Desta forma, aplicação de questionários de avaliação do estado de qualidade de vida (EQV) e bem-estar psicológico destes pacientes é recomendada. Alguns protocolos para analisar o EQV em idosos foram desenvolvidos e estão disponíveis para aplicação, análise e conduta. A unanimidade é de que estes protocolos devem ser multidimensionais englobando bem-estar físico, bem-estar material, bem-estar social e bem-estar emocional.
Abaixo, serão apresentados alguns dos instrumentos que poderão auxiliar no processo de análise do EQV nos idosos. Todos os questionários foram desenvolvidos com fácil nível de leitura, linguagem clara e direta e sem a exigências de muitas demandas cognitivas:
- O inventário de perda auditiva para idosos (IPAI): um instrumento validado e fidedigno, que permite a autoavaliação dos aspectos auditivos dentro da dinâmica emocional e social;
- O inventário de perda auditiva para adultos (IPAA): um instrumento derivado do IPAI, que permite a autoavaliação dos aspectos auditivos dentro da dinâmica emocional e sócio-situacional;
- O inventário internacional de resultados para aparelhos de amplificação sonora individual (IIR–AASI): análise de aspectos relacionados à utilização do AASI.
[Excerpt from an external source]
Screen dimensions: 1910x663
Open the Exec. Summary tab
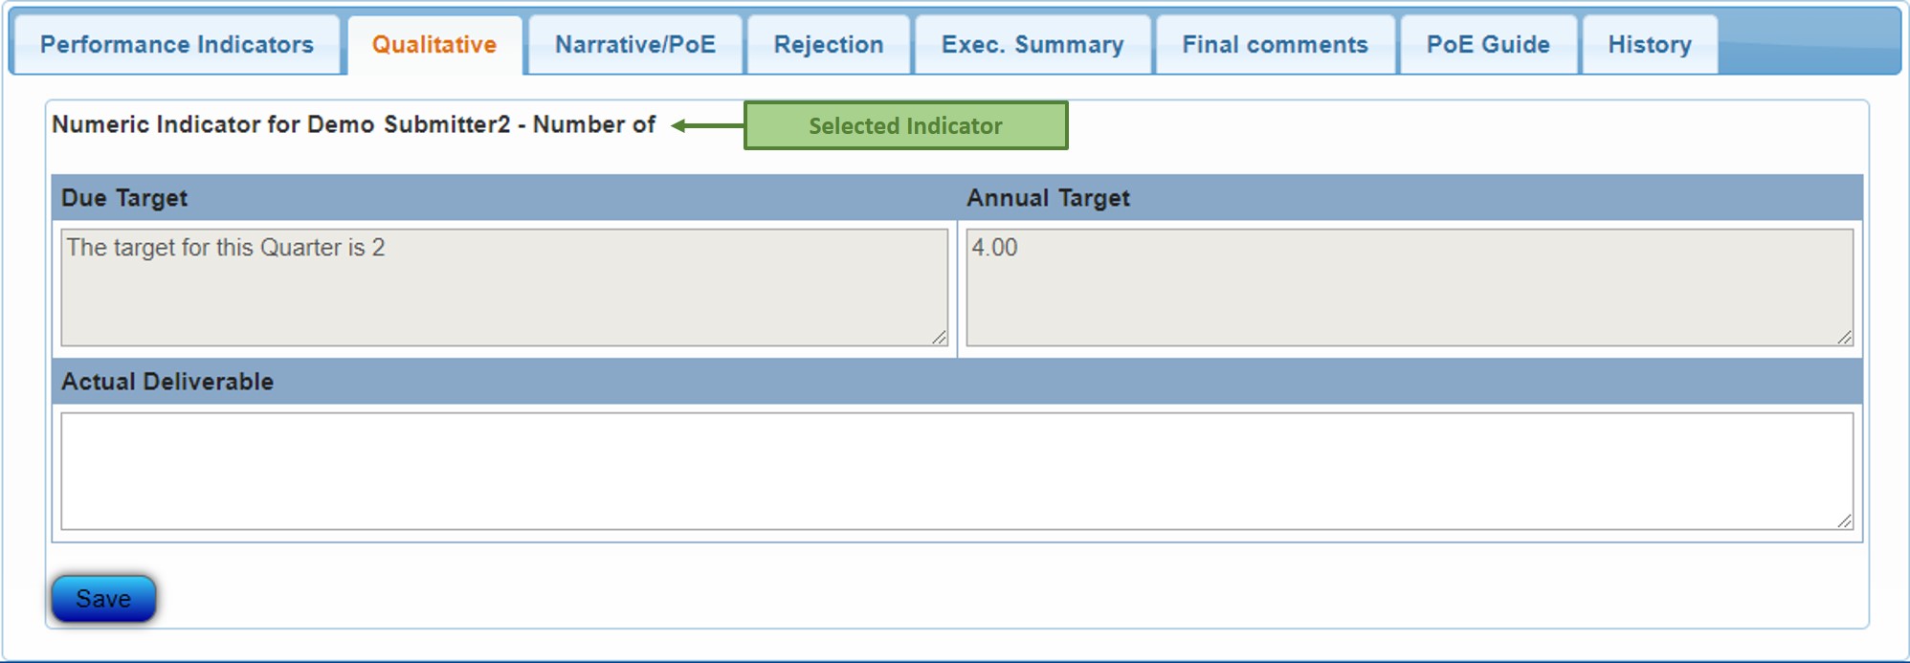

As respostas obtidas com os questionários acima permitem uma análise mais apurada das condições globais dos idosos e, portanto, poderão auxiliar no planejamento terapêutico identificando os malefícios da perda auditiva no dia-a-dia, bem como, o benefício da utilização do AASI, sendo relevante anotar que, em uma pesquisa realizada por Hyams e colaboradores com 100 idosos, foi averiguado que a qualidade de vida dos idosos é inversamente proporcional à presença de perda auditiva, assim, a perda auditiva parece ser um fator determinante na qualidade de vida e bem-estar. Portanto, a utilização do AASI parece melhorar significativamente a qualidade de vida dos pacientes idosos. E o EQV pode ser preditor e um instrumento de monitoramento das condições psicológicas e auditivas.
Em uma pesquisa longitudinal com cerca de 14.900 pacientes, apurou-se que a perda auditiva foi associada com o aumento de risco para o desenvolvimento da demência. No decorrer dos processos de entrevista e teste foi observada uma taxa mais rápida de declínio cognitivo nos pacientes com maiores prejuízos auditivos. Estes achados ratificam que a perda auditiva pode ser responsável por cerca de 9,1% do diagnóstico de demência ao redor do mundo. Sabe-se que a utilização do AASI ou IC poderia protelar, de modo significativo, o prejuízo cognitivo, a demência e a neurodegeneração global.
Consequentemente, O EQV deveria ser um instrumento valorizado dentro da rotina clínica dos profissionais que atuam com os indivíduos idosos, visto que, por exemplo, cerca de um terço dos pacientes diagnosticados com a Doença de Alzheimer ao redor do mundo poderia ter o diagnóstico postergado por meio do uso de algum tipo de dispositivo eletrônico. Posto isto, os EQV por serem de fácil aplicação poderiam ser utilizados tanto no processo de diagnóstico, quanto no monitoramento do tratamento de nossos idosos.